Oui des enseignant-chercheurs se sont peu investis auprès de leurs étudiants, d’autres trop et de façon individuelle. Oui, des personnels Biatss, mais aussi leurs chefs de service (en termes de management) n’ont pas su s’adapter au travail à distance, avec parfois des dérives réelles. Oui des étudiants ont perdu pied. Oui etc.

Mais qui aurait pu imaginer il y a quelques semaines que des étudiants soient appelés un à un pour faire le point sur leur situation ? Que des recrutements en visioconférence rebattent les vieux clivages ? Que de nouvelles méthodes de travail se mettent en place aussi rapidement ? Que la recherche interdisciplinaire s’incarne concrètement ? Que les universités prennent en charge, à cette échelle, et avec les Crous, les questions sociales ? Etc.

Il suffit de lire la presse régionale pour le mesurer. Il est temps pour les pouvoirs publics de cesser d’instruire en permanence un procès en faiblesse ou incompétence supposée des universités. La pression de l’opinion publique et l’engagement des personnels et des étudiants sont des réalités qui obligent bien plus plus qu’une circulaire ministérielle : les solutions ne viendront pas de la rue Descartes.

Les pouvoirs publics sont en droit d’avoir un regard sur les résultats et les actions menées ? Oui bien sûr. Mais au fait, où en est le MESRI sur le HCERES ? Dans un courrier daté du 25 février…2019, F. Vidal sommait son président d’alors de changer son fusil d’épaule, rapidement, pour des évaluations “plus ramassées” et utilisables facilement par le grand public…Depuis, M. Cosnard a terminé son mandat (31 octobre 2019) et plus rien si ce n’est les aléas de la nomination de son successeur 3Appel à candidatures « infructueux », 2ème appel et candidature collective. ! Alors que l’évaluation était censée être le pivot d’une nouvelle politique, c’est le vide. Et l’on critique les établissements ?

--------------------------------

CONSIGNE >> Transcrivez mot pour mot, s'il vous plaît, le passage du texte ci-dessus sur les universités qui va de « Oui des enseignant-chercheurs » jusqu'à « pied. Oui etc. » inclus.

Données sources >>
--------------------------------

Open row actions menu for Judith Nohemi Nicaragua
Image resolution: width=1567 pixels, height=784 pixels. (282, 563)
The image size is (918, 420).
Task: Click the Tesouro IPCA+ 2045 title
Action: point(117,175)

--------------------------------

CORRIGÉ >>
Oui des enseignant-chercheurs se sont peu investis auprès de leurs étudiants, d’autres trop et de façon individuelle. Oui, des personnels Biatss, mais aussi leurs chefs de service (en termes de management) n’ont pas su s’adapter au travail à distance, avec parfois des dérives réelles. Oui des étudiants ont perdu pied. Oui etc.